─── PROVIDED INFORMATION ───
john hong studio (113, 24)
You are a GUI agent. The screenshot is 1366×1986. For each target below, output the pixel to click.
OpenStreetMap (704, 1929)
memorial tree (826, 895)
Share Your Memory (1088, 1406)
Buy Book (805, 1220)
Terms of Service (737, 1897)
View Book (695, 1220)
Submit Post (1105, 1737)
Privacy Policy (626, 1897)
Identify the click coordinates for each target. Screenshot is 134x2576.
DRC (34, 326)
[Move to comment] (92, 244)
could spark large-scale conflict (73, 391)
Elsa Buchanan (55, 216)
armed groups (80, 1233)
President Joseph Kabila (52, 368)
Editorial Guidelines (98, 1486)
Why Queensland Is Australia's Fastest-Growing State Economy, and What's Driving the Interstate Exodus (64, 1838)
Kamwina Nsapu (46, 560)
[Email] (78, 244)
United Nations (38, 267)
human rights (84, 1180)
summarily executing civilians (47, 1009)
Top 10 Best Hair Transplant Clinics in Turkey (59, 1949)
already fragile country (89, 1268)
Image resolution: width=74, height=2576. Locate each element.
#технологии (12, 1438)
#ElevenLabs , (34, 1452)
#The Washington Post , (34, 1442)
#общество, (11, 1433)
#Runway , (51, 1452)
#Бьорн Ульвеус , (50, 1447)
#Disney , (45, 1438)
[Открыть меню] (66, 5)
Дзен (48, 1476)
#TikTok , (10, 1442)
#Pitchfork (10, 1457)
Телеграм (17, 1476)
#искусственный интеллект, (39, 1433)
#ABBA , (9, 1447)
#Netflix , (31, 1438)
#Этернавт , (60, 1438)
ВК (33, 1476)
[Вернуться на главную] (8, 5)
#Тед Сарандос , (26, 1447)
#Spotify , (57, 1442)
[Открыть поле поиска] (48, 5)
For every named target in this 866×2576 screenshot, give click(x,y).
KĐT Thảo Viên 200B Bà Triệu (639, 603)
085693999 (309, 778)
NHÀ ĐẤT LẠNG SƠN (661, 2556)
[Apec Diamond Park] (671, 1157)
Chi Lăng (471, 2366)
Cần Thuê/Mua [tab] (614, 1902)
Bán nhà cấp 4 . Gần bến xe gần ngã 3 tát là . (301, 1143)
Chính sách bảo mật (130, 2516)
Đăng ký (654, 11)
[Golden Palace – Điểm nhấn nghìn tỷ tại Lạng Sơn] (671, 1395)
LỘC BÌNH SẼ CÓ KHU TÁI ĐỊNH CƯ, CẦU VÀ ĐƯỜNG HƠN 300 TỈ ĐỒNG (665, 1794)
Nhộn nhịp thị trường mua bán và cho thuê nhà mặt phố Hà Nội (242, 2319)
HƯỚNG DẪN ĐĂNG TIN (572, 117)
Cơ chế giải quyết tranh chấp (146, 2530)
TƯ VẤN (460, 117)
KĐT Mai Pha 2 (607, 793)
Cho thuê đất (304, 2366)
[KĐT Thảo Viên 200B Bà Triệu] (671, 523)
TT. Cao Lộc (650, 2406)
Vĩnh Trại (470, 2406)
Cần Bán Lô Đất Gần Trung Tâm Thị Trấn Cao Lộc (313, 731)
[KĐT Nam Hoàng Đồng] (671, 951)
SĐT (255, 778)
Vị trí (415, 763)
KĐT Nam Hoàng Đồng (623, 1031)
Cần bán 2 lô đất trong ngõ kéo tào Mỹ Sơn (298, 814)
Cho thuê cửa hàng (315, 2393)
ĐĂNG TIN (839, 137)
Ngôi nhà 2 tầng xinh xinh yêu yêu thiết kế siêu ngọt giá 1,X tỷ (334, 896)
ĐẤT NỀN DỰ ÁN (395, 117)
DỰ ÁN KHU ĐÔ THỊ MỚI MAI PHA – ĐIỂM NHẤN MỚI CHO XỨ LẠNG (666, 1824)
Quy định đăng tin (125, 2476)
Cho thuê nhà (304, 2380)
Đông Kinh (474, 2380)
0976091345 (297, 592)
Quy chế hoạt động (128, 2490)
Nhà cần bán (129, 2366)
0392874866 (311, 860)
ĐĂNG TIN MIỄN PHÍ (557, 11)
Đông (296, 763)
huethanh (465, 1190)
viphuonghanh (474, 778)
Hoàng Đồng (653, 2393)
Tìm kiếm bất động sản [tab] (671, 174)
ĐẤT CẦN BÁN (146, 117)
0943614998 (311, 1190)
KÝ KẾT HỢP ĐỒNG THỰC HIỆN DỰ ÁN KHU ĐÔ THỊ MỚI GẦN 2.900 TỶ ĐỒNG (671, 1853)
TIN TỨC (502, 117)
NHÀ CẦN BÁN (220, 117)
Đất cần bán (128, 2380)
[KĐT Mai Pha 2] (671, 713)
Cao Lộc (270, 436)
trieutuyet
───
TASK TO COMPLETE:
Which lines above contain "Hoàng"? Show each of them.

RESULT OF THIS TASK:
[KĐT Nam Hoàng Đồng] (671, 951)
KĐT Nam Hoàng Đồng (623, 1031)
Hoàng Đồng (653, 2393)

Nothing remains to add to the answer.